■ **Exercise task**
Reproduce every line of the data below without changing anything.

■ **Material for this task**
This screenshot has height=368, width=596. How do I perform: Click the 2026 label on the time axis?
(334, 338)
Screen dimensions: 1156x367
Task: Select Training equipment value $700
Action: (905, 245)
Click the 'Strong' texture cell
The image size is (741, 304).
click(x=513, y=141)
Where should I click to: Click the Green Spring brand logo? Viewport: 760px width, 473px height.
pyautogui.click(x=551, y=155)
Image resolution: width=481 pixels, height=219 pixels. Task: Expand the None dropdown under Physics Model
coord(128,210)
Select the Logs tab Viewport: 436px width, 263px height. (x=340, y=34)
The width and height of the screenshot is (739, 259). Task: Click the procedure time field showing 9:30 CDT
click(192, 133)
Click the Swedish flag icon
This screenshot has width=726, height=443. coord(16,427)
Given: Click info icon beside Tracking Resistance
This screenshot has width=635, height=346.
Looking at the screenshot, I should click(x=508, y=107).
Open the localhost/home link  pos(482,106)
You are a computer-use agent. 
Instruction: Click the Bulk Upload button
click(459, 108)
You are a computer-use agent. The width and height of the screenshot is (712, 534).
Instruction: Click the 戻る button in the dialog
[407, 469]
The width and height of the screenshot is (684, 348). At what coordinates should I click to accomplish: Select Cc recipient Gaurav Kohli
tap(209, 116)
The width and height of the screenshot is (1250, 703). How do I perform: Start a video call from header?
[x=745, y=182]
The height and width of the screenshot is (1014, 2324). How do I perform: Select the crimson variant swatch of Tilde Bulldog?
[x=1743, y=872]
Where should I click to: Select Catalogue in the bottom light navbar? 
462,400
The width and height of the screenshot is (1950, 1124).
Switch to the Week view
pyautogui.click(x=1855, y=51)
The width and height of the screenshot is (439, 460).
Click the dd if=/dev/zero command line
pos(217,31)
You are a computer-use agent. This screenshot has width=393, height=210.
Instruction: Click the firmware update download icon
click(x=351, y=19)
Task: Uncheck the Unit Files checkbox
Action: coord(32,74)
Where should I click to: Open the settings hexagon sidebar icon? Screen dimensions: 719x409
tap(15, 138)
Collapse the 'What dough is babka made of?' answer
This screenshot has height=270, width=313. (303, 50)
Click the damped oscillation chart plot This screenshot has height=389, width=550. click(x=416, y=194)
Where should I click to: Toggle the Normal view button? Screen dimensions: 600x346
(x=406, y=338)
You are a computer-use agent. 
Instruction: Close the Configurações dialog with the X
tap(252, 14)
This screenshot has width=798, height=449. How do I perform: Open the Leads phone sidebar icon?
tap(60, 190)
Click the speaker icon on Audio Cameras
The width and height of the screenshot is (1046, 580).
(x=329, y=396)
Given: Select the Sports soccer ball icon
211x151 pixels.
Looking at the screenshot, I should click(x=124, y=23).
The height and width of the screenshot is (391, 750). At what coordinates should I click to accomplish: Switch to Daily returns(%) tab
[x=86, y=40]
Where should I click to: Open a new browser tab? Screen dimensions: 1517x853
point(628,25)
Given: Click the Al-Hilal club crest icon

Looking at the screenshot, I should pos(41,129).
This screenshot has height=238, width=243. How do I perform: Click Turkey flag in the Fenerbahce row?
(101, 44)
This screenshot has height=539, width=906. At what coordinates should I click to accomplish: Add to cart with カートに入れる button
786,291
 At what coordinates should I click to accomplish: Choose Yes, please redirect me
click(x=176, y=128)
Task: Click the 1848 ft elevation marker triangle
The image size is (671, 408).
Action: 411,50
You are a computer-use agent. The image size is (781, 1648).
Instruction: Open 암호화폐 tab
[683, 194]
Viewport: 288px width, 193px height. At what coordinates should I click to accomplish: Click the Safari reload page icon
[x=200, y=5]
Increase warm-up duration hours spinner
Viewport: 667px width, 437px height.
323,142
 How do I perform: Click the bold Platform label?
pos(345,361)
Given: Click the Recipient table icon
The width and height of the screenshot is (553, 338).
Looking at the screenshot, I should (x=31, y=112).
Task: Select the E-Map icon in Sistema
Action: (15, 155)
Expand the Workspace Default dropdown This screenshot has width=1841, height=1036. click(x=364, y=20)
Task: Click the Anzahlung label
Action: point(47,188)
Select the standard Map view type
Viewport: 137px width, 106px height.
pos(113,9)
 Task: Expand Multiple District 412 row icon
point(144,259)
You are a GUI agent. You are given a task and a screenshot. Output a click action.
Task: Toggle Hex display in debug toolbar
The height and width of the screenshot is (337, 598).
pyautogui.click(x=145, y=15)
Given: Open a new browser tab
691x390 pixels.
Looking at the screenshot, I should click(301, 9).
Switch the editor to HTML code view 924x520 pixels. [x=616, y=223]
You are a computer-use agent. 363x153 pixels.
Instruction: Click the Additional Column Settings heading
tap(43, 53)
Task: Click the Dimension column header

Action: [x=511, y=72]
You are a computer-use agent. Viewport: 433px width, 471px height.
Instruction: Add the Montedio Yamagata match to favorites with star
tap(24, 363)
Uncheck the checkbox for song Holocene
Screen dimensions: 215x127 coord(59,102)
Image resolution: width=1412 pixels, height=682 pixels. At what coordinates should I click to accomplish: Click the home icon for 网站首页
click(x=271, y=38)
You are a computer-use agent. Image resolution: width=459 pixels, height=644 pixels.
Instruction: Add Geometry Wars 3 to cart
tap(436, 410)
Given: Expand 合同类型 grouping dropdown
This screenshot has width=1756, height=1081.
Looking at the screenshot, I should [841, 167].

■ **Answer for this exercise**
This screenshot has height=368, width=596. How do I perform: Click the 2026 label on the time axis?
(334, 338)
Screen dimensions: 1156x367
Task: Select Training equipment value $700
Action: (905, 245)
Click the 'Strong' texture cell
The image size is (741, 304).
click(x=513, y=141)
Where should I click to: Click the Green Spring brand logo? Viewport: 760px width, 473px height.
pyautogui.click(x=551, y=155)
Image resolution: width=481 pixels, height=219 pixels. Task: Expand the None dropdown under Physics Model
coord(128,210)
Select the Logs tab Viewport: 436px width, 263px height. (x=340, y=34)
The width and height of the screenshot is (739, 259). Task: Click the procedure time field showing 9:30 CDT
click(192, 133)
Click the Swedish flag icon
This screenshot has width=726, height=443. coord(16,427)
Given: Click info icon beside Tracking Resistance
This screenshot has width=635, height=346.
Looking at the screenshot, I should click(x=508, y=107).
Open the localhost/home link  pos(482,106)
You are a computer-use agent. 
Instruction: Click the Bulk Upload button
click(459, 108)
You are a computer-use agent. The width and height of the screenshot is (712, 534).
Instruction: Click the 戻る button in the dialog
[407, 469]
The width and height of the screenshot is (684, 348). At what coordinates should I click to accomplish: Select Cc recipient Gaurav Kohli
tap(209, 116)
The width and height of the screenshot is (1250, 703). How do I perform: Start a video call from header?
[x=745, y=182]
The height and width of the screenshot is (1014, 2324). How do I perform: Select the crimson variant swatch of Tilde Bulldog?
[x=1743, y=872]
Where should I click to: Select Catalogue in the bottom light navbar? 
462,400
The width and height of the screenshot is (1950, 1124).
Switch to the Week view
pyautogui.click(x=1855, y=51)
The width and height of the screenshot is (439, 460).
Click the dd if=/dev/zero command line
pos(217,31)
You are a computer-use agent. This screenshot has width=393, height=210.
Instruction: Click the firmware update download icon
click(x=351, y=19)
Task: Uncheck the Unit Files checkbox
Action: coord(32,74)
Where should I click to: Open the settings hexagon sidebar icon? Screen dimensions: 719x409
tap(15, 138)
Collapse the 'What dough is babka made of?' answer
This screenshot has height=270, width=313. (303, 50)
Click the damped oscillation chart plot This screenshot has height=389, width=550. click(x=416, y=194)
Where should I click to: Toggle the Normal view button? Screen dimensions: 600x346
(x=406, y=338)
You are a computer-use agent. 
Instruction: Close the Configurações dialog with the X
tap(252, 14)
This screenshot has width=798, height=449. How do I perform: Open the Leads phone sidebar icon?
tap(60, 190)
Click the speaker icon on Audio Cameras
The width and height of the screenshot is (1046, 580).
(x=329, y=396)
Given: Select the Sports soccer ball icon
211x151 pixels.
Looking at the screenshot, I should click(x=124, y=23).
The height and width of the screenshot is (391, 750). At what coordinates should I click to accomplish: Switch to Daily returns(%) tab
[x=86, y=40]
Where should I click to: Open a new browser tab? Screen dimensions: 1517x853
point(628,25)
Given: Click the Al-Hilal club crest icon

Looking at the screenshot, I should pos(41,129).
This screenshot has height=238, width=243. How do I perform: Click Turkey flag in the Fenerbahce row?
(101, 44)
This screenshot has height=539, width=906. At what coordinates should I click to accomplish: Add to cart with カートに入れる button
786,291
 At what coordinates should I click to accomplish: Choose Yes, please redirect me
click(x=176, y=128)
Task: Click the 1848 ft elevation marker triangle
The image size is (671, 408).
Action: 411,50
You are a computer-use agent. The image size is (781, 1648).
Instruction: Open 암호화폐 tab
[683, 194]
Viewport: 288px width, 193px height. At what coordinates should I click to accomplish: Click the Safari reload page icon
[x=200, y=5]
Increase warm-up duration hours spinner
Viewport: 667px width, 437px height.
323,142
 How do I perform: Click the bold Platform label?
pos(345,361)
Given: Click the Recipient table icon
The width and height of the screenshot is (553, 338).
Looking at the screenshot, I should (x=31, y=112).
Task: Select the E-Map icon in Sistema
Action: (15, 155)
Expand the Workspace Default dropdown This screenshot has width=1841, height=1036. click(x=364, y=20)
Task: Click the Anzahlung label
Action: point(47,188)
Select the standard Map view type
Viewport: 137px width, 106px height.
pos(113,9)
 Task: Expand Multiple District 412 row icon
point(144,259)
You are a GUI agent. You are given a task and a screenshot. Output a click action.
Task: Toggle Hex display in debug toolbar
The height and width of the screenshot is (337, 598).
pyautogui.click(x=145, y=15)
Given: Open a new browser tab
691x390 pixels.
Looking at the screenshot, I should click(301, 9).
Switch the editor to HTML code view 924x520 pixels. [x=616, y=223]
You are a computer-use agent. 363x153 pixels.
Instruction: Click the Additional Column Settings heading
tap(43, 53)
Task: Click the Dimension column header

Action: [x=511, y=72]
You are a computer-use agent. Viewport: 433px width, 471px height.
Instruction: Add the Montedio Yamagata match to favorites with star
tap(24, 363)
Uncheck the checkbox for song Holocene
Screen dimensions: 215x127 coord(59,102)
Image resolution: width=1412 pixels, height=682 pixels. At what coordinates should I click to accomplish: Click the home icon for 网站首页
click(x=271, y=38)
You are a computer-use agent. Image resolution: width=459 pixels, height=644 pixels.
Instruction: Add Geometry Wars 3 to cart
tap(436, 410)
Given: Expand 合同类型 grouping dropdown
This screenshot has width=1756, height=1081.
Looking at the screenshot, I should [841, 167].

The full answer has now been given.